ASSIGNMENT:
The response should consist only of the lines from the one with "Screen dimensions: 1633x1020" to the end of the data below, copied exactly and without pictures.

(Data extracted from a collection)
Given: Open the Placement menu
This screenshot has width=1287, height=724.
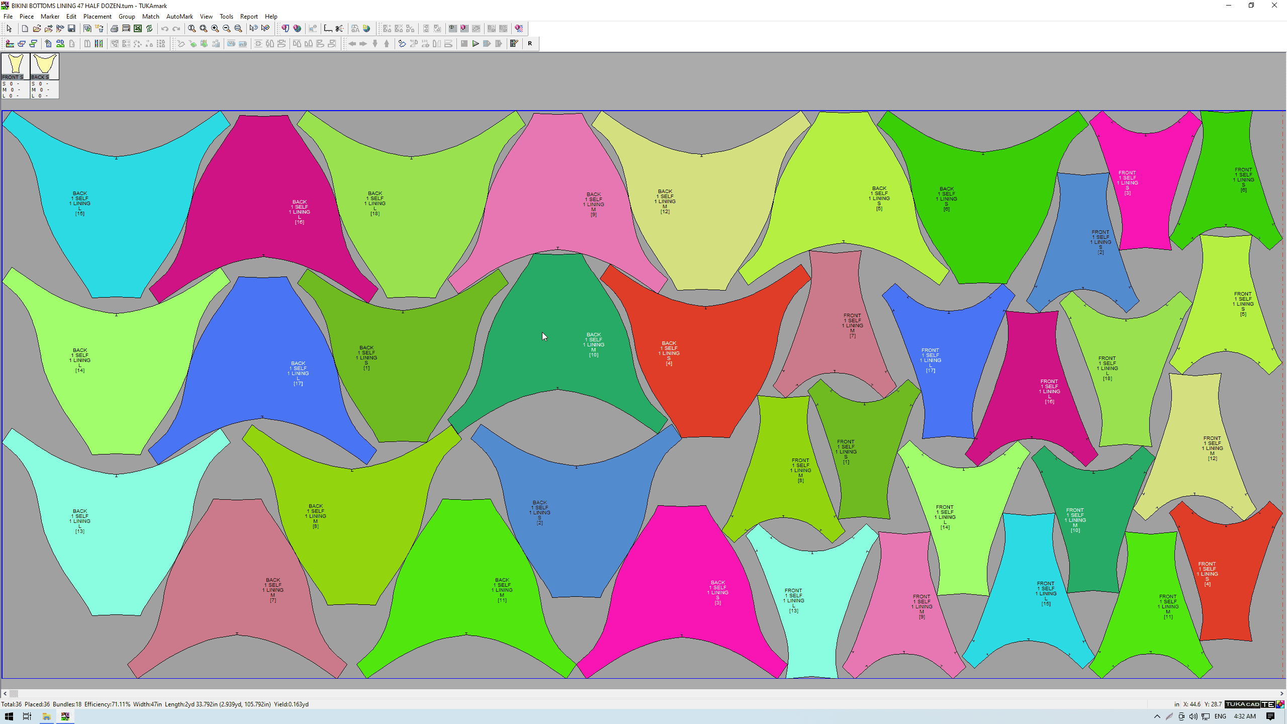Looking at the screenshot, I should click(97, 16).
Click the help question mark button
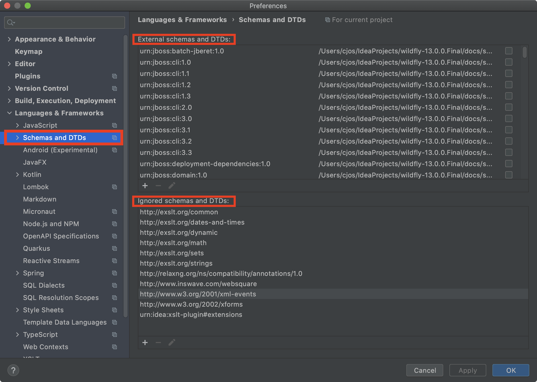This screenshot has height=382, width=537. coord(13,370)
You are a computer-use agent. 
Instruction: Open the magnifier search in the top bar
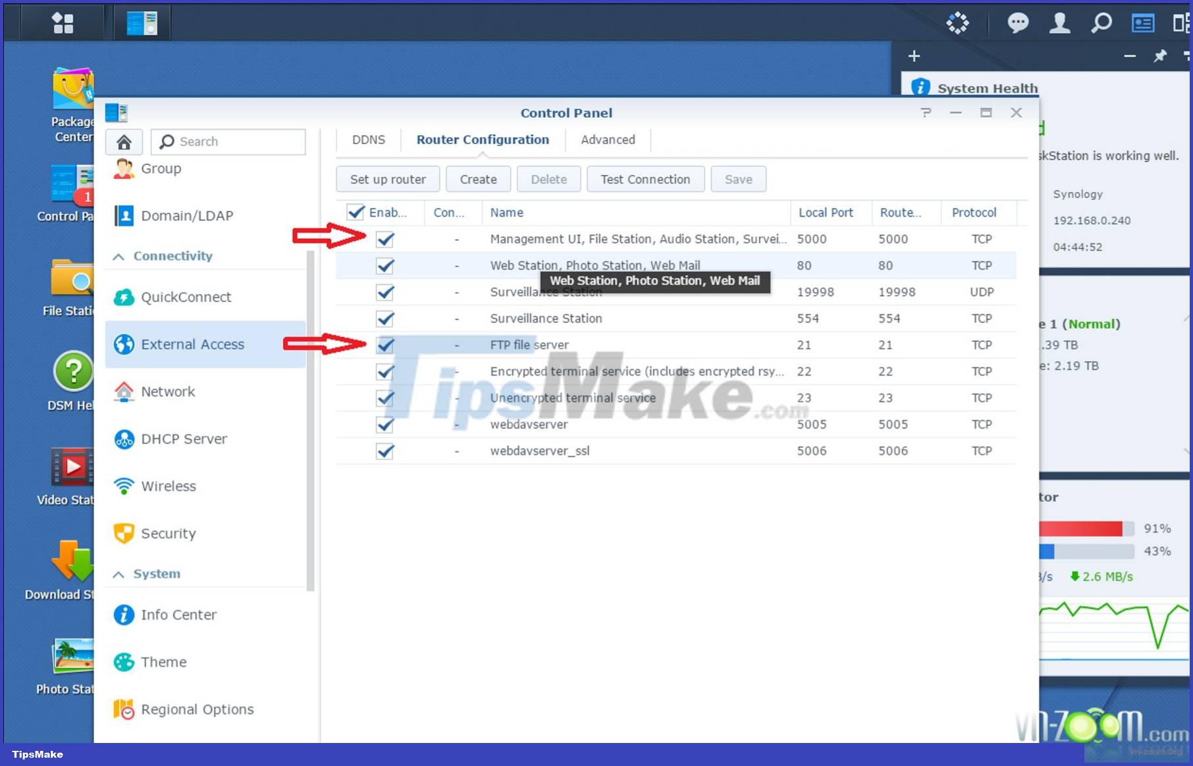pyautogui.click(x=1101, y=23)
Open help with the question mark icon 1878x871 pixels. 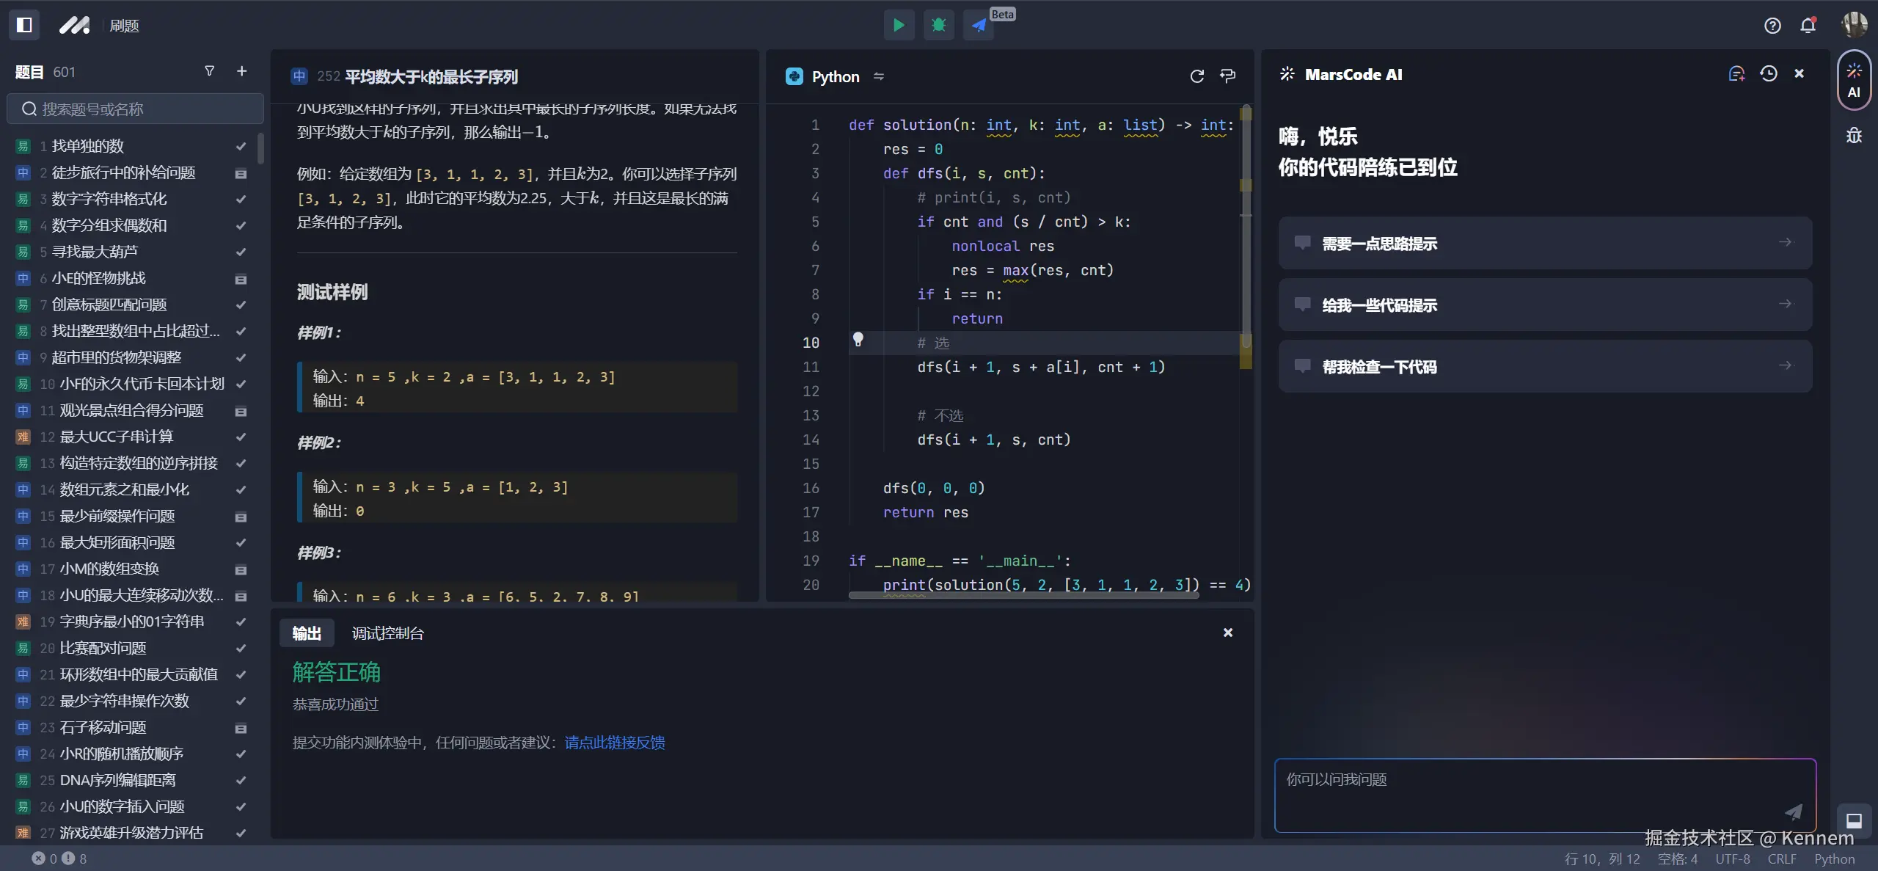1773,24
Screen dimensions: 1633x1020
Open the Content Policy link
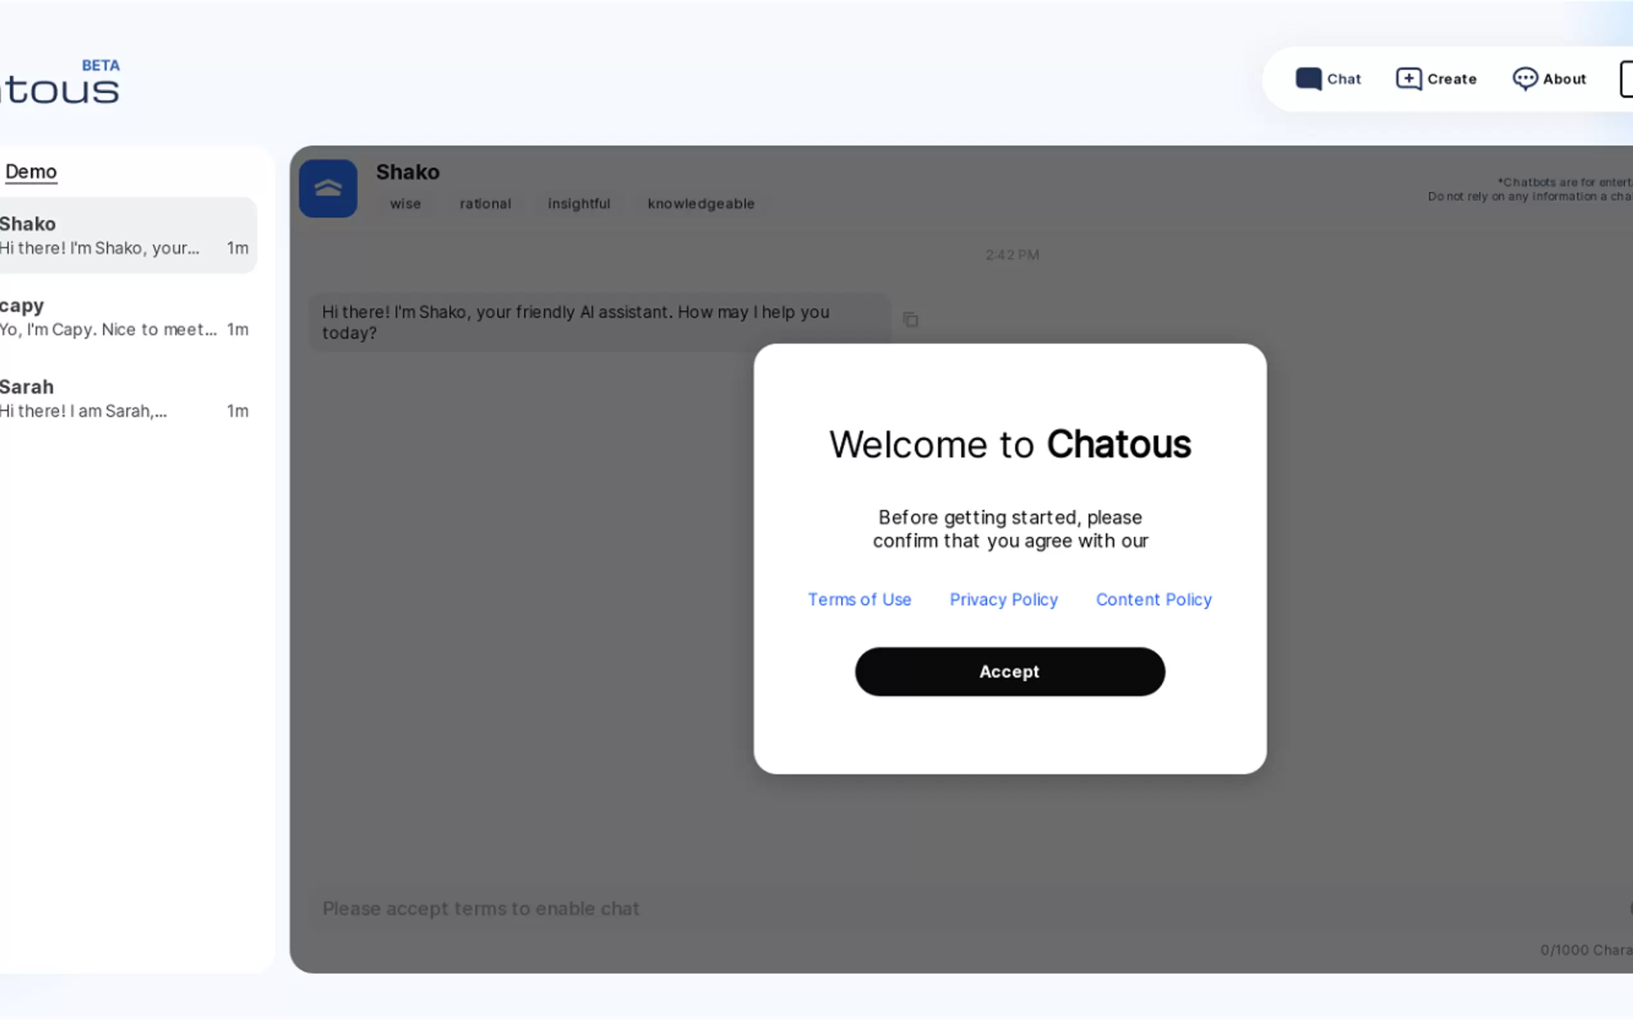click(1154, 599)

EXERCISE ANSWER:
Screen dimensions: 1633x1020
Open the Content Policy link
click(1154, 599)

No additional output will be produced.